**EXERCISE TEXT**.

Fracking has begun in Illinois. Governor Pat Quinn's Department of Natural Resources issued a permit for a test well at a site where oil fracking is planned. The well isn't subject to Illinois fracking rules due to loopholes in the law passed last year.
By utilizing methods that require a lower volume of water, and exploiting other loopholes, oil frackers can avoid new regulation. As Illinois State University emeritus professor William Rau writes, that will deny the state tax revenue from those operations, along with other consequences.
Public notice requirements, baseline water testing, insurance provisions, modest environmental protections and setbacks, earthquake mitigation, bans on open pit storage of frack waste water, etc., are all gone. Illinois will become the wild and woolly west of fracking.
The public doesn't yet know how much horizontal fracking will occur outside compliance with the law. Illinois residents are facing a major public safety crisis and state politicians don't seem to notice.
Opposition continues as people learn more about the inadequacy of a law that was written behind closed doors and rushed through the legislature with very little public scrutiny. A recent day of action saw citizens in Chicago and southern Illinois bring accountability to those responsible for the dangerously weak fracking law.
"For sale" signs were placed at the campaign office of state representative Mike Bost, who co-sponsored the law while claiming it would "keep our air clean, protect our water supply and maintain our environment." In fact, the law contains no provisions to limit toxic air emissions that harm the health of those living nearby.
Bost is running for U.S. Congress in Illinois' 12th district. Like many legislators, he mistakenly believed the fracking law was a consensus issue. Now, he's confronted with the reality of people in his district outraged at seeing the law-making and rule-making process up for sale to the oil and gas industry.

**RECORD EXTRACTS**.
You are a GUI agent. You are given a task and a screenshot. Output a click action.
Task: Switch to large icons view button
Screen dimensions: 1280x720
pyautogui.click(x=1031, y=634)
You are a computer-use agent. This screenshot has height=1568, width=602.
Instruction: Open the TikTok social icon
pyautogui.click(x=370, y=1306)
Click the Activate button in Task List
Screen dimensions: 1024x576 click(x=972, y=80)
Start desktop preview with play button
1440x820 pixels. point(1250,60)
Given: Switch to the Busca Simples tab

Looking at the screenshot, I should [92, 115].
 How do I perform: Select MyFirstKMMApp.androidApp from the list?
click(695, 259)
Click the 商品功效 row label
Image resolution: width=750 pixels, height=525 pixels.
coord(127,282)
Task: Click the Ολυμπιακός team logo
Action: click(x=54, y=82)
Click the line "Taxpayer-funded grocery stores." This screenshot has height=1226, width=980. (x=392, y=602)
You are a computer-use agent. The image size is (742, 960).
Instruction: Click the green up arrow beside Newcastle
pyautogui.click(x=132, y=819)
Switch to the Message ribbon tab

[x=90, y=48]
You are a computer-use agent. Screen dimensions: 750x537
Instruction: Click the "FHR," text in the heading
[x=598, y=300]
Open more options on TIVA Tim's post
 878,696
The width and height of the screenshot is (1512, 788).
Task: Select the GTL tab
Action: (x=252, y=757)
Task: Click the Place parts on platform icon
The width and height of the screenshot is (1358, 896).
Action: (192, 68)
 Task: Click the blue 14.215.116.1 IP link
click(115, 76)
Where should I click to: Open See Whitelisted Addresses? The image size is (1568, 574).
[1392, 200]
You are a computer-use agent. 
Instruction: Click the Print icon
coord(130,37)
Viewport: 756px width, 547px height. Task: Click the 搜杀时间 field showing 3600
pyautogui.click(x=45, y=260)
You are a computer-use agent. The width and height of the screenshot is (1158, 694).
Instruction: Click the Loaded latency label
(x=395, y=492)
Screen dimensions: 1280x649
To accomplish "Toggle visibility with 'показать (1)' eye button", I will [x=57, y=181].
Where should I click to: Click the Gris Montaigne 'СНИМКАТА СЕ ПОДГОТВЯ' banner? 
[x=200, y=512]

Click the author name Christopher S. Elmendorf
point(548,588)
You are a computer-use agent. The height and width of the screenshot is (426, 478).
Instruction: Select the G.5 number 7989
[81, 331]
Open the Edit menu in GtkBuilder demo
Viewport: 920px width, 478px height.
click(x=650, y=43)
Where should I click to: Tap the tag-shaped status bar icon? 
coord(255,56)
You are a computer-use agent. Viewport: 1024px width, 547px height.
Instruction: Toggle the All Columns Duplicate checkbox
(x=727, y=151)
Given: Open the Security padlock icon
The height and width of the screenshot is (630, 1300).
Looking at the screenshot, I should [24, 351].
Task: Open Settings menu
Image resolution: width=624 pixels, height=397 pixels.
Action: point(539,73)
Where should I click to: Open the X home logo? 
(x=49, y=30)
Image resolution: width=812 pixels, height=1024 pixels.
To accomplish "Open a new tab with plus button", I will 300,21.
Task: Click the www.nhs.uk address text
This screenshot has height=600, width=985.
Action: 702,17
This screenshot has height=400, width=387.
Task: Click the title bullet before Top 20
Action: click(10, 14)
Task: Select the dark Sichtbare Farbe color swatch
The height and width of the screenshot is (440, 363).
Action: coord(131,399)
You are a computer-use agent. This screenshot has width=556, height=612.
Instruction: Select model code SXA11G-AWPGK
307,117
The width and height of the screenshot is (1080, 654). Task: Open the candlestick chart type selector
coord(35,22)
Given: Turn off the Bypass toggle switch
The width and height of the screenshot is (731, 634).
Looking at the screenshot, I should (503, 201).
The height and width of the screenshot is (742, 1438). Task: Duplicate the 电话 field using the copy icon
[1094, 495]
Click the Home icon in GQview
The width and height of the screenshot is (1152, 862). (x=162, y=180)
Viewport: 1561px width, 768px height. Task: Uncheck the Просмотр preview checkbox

**WHAT TO DO**.
- a) Translate this sentence from the Illinois fracking text into Spanish: "The public doesn't yet know how much horizontal fracking will occur outside compliance with the law."
- b) Please proceed with the Illinois fracking text, picking up after its final sentence.
The listing is separate material and has no connection to the Illinois fracking text.

**RESPONSES TO THE EXERCISE**.
- a) El público aún no sabe cuánta fracturación hidráulica horizontal se realizará sin cumplir con la ley.

- b)
Anna, Illinois resident Tabitha Tripp said:
People want clean renewable and sustainable jobs. Illinoisans will be left holding the tab when the boom and bust cycle of fracking and dirty extraction is gone. Politicians like Mike Bost are stuck in the last century. They need to get with it.
In Chicago, a "tour de frackers" visited offices of politicians and organizations responsible for bringing the fracking crisis to Illinois. A notice of violation against people and our environment was issued to the Illinois Chamber of Commerce, which spent over $20,000 to mislead voters about a fracking ballot referendum in rural Johnson county.
Next, the Heartland Institute was cited for producing embarrassingly offensive attacks against the scientific reality of climate change. And of course, they stopped at the offices of Governor Pat Quinn, who bragged of bringing fracking to Illinois to create jobs and solve the state budget problem.
Quinn isn't bragging about his fracking law anymore. He clearly wishes the issue would go away as he faces frequent public embarrassment during a difficult re-election campaign. But, environmentalists and many southern Illinois residents aren't going to forget Quinn's betrayal before election day. He'll have to stop fracking if he hopes to win back their support.